その後もやたら楽しそうに話しているけど、営業スマイルで右から左へとスルーした。
「また、お店に行きますね。それじゃあ失礼します」
斉藤と名乗ったサラリーマンは軽く会釈して少し離れたカウンター席に座り、飲みかけのビールの入ったグラスに口をつけた。
「ちょっと、あの人なんなの?」
こちらに背を向けて座っているサラリーマンを睨みつけるような視線を送りながらさつきが言う。
「最近、よくお店に来るサラリーマンだけど」
「ちょっとヤバくない?」
「何が?」
「あの人、美桜のことしか眼中になかったよ。私のことなんて見向きもしなかったし」
「そう?確かにめんどくさい人でイラついたけど、あの人はお客さんの一人だし私は興味ないから」
そう言ってジンジャエールを飲む。
今日はノンアルコールだ。
つい最近、お酒に酔って記憶をなくした前科があるので、当分の間は控えようと思っている。

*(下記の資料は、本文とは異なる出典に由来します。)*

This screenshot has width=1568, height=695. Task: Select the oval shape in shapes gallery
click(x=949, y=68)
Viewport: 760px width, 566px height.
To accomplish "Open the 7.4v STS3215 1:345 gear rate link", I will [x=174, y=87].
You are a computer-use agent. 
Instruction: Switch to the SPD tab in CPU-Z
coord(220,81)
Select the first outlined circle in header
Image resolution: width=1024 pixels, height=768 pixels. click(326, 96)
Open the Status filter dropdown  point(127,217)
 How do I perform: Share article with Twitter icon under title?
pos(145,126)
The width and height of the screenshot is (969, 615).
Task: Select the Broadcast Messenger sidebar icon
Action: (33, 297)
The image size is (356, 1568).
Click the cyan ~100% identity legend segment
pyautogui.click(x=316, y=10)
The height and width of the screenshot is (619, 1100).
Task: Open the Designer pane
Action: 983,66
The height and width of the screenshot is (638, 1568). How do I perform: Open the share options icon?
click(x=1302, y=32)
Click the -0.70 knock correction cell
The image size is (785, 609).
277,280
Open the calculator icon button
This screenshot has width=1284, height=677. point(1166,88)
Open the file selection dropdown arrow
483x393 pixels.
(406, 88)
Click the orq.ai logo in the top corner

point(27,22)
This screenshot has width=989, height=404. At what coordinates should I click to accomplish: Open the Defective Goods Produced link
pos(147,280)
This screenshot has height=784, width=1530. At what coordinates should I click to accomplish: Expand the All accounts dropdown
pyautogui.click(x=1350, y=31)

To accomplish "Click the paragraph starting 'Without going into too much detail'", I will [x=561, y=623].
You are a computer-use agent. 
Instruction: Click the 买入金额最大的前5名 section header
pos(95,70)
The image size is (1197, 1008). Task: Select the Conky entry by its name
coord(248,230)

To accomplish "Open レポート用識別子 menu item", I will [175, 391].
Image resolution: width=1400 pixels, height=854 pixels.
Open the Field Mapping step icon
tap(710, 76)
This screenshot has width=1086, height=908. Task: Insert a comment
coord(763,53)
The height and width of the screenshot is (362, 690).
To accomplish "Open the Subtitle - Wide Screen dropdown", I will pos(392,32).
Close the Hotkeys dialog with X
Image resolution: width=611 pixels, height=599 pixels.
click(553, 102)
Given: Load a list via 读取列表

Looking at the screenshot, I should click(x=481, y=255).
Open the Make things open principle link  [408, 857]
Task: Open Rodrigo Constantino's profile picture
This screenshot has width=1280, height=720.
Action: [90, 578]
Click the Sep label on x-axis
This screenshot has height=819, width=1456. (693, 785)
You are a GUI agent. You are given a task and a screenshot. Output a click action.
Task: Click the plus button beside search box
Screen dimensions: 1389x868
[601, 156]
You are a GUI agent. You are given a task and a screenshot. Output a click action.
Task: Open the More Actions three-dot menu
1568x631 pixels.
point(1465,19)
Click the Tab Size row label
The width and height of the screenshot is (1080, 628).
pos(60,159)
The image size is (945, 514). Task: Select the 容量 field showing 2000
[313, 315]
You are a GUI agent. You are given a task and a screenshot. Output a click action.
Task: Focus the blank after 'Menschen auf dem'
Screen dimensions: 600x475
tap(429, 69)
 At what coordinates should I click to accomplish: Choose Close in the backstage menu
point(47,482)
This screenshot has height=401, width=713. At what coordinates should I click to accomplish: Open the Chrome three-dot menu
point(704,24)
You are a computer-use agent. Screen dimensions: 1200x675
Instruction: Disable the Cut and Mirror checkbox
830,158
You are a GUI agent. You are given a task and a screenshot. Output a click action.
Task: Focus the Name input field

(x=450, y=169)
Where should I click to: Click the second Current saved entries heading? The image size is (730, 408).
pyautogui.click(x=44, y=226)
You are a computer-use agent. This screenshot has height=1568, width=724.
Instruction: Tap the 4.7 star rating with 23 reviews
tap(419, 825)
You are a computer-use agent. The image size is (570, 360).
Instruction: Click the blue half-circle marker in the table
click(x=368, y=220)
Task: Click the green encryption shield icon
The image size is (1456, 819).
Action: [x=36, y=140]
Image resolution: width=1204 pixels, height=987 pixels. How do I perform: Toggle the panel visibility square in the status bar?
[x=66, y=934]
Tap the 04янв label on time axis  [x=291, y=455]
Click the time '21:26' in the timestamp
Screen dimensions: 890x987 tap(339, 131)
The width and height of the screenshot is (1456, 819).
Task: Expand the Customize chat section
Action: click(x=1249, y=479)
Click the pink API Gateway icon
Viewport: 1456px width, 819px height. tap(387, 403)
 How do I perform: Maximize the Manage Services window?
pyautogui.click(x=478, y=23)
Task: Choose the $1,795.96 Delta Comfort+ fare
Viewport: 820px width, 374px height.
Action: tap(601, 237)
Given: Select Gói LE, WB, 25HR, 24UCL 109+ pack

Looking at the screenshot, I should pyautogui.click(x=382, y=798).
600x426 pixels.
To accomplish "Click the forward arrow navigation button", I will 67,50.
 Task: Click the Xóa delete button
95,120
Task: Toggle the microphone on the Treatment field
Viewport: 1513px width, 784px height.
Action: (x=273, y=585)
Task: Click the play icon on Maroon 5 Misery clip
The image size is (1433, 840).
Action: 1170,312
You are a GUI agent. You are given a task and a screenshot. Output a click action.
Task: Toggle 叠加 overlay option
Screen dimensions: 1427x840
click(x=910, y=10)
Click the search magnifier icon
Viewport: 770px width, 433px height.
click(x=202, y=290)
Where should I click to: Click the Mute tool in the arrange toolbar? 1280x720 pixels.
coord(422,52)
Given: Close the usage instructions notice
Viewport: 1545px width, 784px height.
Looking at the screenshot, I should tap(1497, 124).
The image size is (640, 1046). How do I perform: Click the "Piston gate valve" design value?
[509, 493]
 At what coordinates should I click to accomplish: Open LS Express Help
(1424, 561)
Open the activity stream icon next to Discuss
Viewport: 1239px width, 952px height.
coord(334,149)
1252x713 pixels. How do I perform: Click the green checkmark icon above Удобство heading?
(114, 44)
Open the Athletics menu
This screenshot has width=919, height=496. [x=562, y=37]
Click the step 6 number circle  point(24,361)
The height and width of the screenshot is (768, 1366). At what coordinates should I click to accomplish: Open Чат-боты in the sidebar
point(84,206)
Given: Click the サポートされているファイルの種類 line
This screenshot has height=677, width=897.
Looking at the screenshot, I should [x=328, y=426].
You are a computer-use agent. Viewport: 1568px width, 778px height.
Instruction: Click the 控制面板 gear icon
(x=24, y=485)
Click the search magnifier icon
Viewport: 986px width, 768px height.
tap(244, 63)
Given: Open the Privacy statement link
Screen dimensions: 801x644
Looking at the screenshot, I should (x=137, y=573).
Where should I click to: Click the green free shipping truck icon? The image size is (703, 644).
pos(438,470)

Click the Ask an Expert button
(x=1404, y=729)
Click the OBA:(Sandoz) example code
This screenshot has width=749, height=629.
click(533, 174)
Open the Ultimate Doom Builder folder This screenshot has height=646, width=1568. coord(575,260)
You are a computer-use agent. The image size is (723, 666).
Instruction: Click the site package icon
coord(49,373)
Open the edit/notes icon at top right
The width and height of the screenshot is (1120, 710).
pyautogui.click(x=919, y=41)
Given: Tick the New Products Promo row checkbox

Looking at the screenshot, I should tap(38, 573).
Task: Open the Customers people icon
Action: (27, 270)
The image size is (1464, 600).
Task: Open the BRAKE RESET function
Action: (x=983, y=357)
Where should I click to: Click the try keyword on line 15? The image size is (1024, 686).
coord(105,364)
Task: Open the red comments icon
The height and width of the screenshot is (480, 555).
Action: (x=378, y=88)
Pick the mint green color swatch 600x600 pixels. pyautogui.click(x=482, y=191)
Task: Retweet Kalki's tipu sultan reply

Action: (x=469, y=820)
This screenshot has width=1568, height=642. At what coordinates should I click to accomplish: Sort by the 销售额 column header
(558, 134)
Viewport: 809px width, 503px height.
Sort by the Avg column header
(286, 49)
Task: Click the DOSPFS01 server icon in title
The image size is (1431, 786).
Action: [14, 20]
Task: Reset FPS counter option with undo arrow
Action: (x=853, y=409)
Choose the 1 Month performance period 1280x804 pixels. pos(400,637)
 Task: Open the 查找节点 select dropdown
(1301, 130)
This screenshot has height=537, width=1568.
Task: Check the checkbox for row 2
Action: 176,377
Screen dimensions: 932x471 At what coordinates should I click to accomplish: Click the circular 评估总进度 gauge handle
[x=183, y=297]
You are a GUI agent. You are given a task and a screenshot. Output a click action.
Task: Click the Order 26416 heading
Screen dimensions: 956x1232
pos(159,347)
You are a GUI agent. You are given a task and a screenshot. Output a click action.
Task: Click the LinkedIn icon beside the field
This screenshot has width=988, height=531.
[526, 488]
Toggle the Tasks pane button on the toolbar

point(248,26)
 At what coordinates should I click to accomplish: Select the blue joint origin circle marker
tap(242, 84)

「興味ないって言ってるけど、向こうは美桜に興味津々だったよ。何か目が怖かったから気を付けた方がいいよ。ストーカーかも……。また偶然を装ってバッタリ出くわすこともあるかも知れないでしょ」
「さつきの考え過ぎじゃない?さすがにお店以外で会うことはもうないと思うよ」
あまり深く考えず、笑い飛ばした。